PB: From 2012 to 2014, we were researching about doing business in Kenya. We’re foreigners—we didn’t know a lot about Kenyan teas at the time, or the business culture. We also didn’t know how to make tea—we had to bring in experts from Darjeeling. In 2014, we finally had a product for the market. We launched at World Tea Expo in 2014, and we started to sell in different grocery stores. The Winter Fancy Food Show was the launch of our new tea packages. We’re very new to the United States market.
Could you describe some of the challenges about working in Kenya?
PB: The majority of Kenya’s tea is exported as a simple commodity. It is ground-up tea you’ll find in your grandma’s pantry—called the cut-tear-curl method, or CTC. It is definitely not traced back to the farmer, and it has a narrow flavor profile due to the way it is processed.
We wanted to market a higher-quality tea that wasn’t widely available from Kenya at the time—a full-leaf tea that shows the story of who plucked it and that was processed on the same farm where it was grown. Just this year, our farmers received the very first tea cottage license [a license for small tea processers] in the entire country
The cottage license permit is for factories that manufacture less than 300,000 kilos per year of “high value specialty tea.” Under the new rules JusTea helped launch the specialty tea market in Kenya.
PB: When we first started working in Kenya, we were nervous the government would shut us down because we didn’t want to work with the massive tea factories.
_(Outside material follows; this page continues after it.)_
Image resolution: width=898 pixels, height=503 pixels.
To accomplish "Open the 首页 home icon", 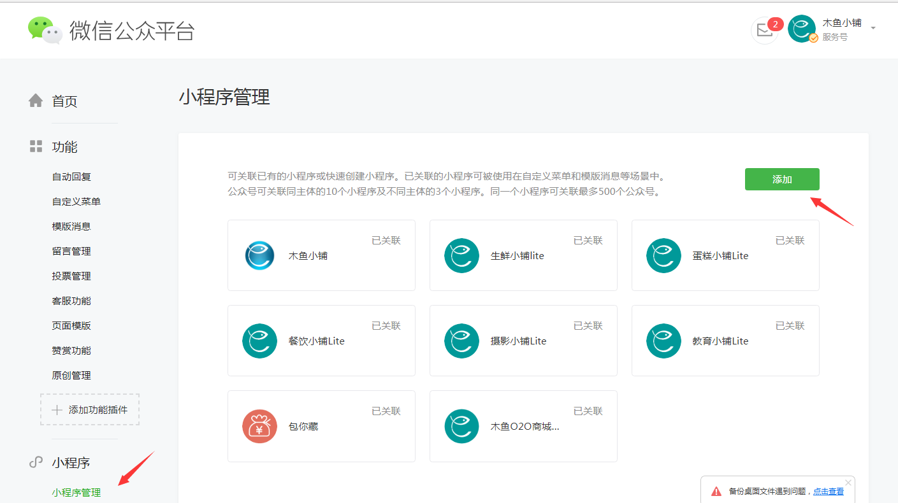I will 36,100.
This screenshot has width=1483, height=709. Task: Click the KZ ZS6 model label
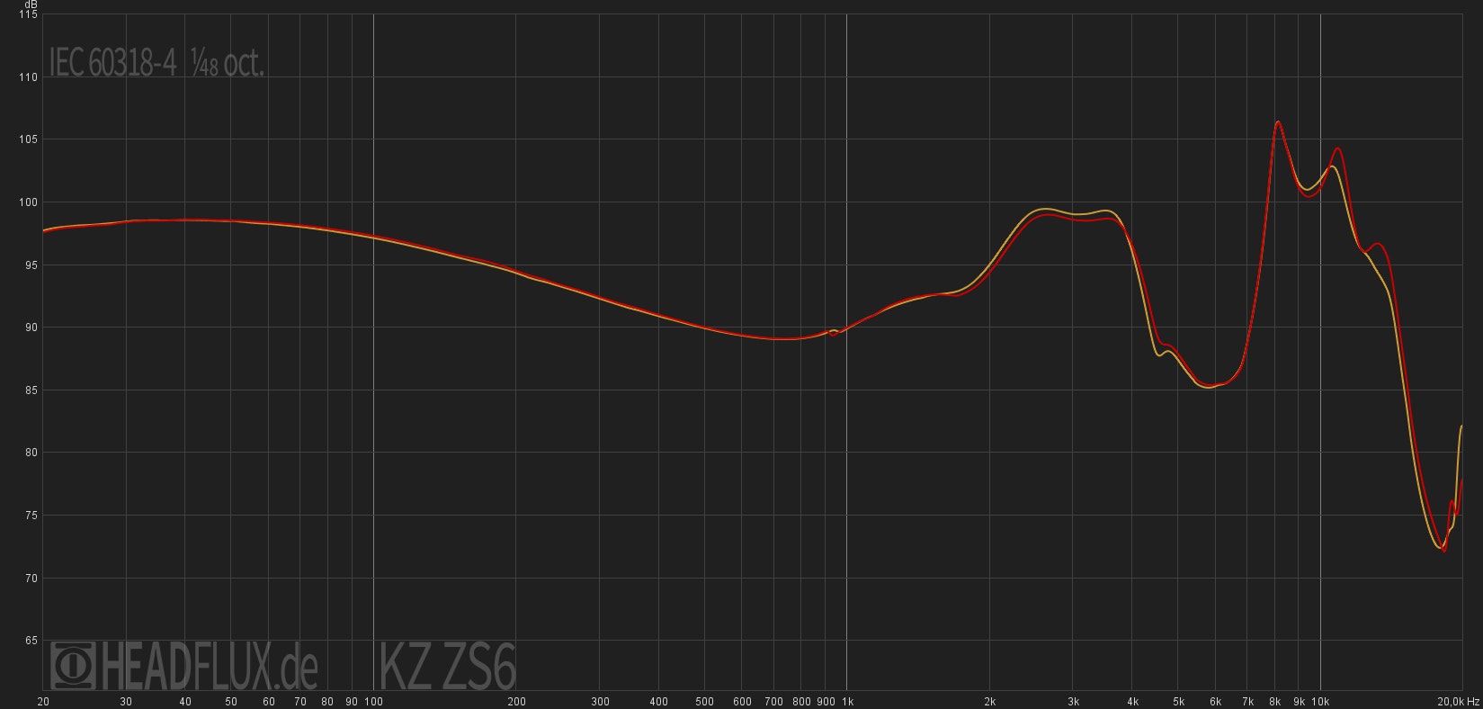click(447, 667)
It was a collaborative effort between us and our farmers to obtain a cottage tea license—we both put pressure on the Kenyan government, which was on board. Kenya-branded tea benefits both the farmers and the country because it creates a market.
Talk about lasting change through business.
PB: It’s still very early, but we’re very excited to be producing full-leaf tea. We’re trying to shake things up.
Can you talk about purple tea? It was originally found growing wild in Assam and China, and later cultivated in India and Sri Lanka. I understand this is a relatively new tea in Kenya that shows a lot of promise as a marketplace differentiator.
PB: Yes! Purple tea is a cultivar that has been researched by the Tea Research Institute of Kenya for the past 30 years. In 2011, they first released it to farmers to plant, and it’s just now coming to harvest. The purple color comes from anthocyanins—super antioxidants found in other purple plants like blueberries. It’s the only tea that has them in significant quantities, and it’s only grown commercially in Kenya. We’re hoping that purple tea becomes a new category to help place Kenya on the gourmet tea map, much like Assam tea did for the Assam region of India.
You’re hoping to eventually have a system in place where consumers can text farmers directly? Why is this degree of transparency important?
PB: Tea companies are starting to share the estate from which they get their tea. But Kenya is unique because 60 percent of tea grown in Kenya is by small farmers who have one to five acres of land. Interestingly, most everyone in Kenya is on social media through their cell phone. Our farmers are active on WhatsApp and Twitter, and they are excited to hear what tea drinkers think about their product. We’re talking with our farmers constantly.
Right now, through the hashtag #JusTea, our farmers are able to write to consumers with questions. As we move forward, we want to grow those conversations through tea drinkers and tea farmers by offering tea safaris. But for now, we’re doing this through technology. It’s still a work in progress—we might end up having specific Twitter handles for different groups of farmers so shoppers can tweet questions directly to them.
JusTea is committed to sourcing farm direct. But is this model scalable?
PB: The main idea behind farm direct is we want to make sure we know where our farmers are coming from. To do this, we have trusted leaders on the ground in Kenya who are always looking for new farmer partners—and providing us updates. This was one of the things we learned fast. As Canadians, we don’t know the culture of business in Kenya. Whether with our tea farmers or co-op herbal farmers or carvers [for the wooden spoons on our packages], our leaders in Kenya gain legitimacy in the community, and inspire confidence in us.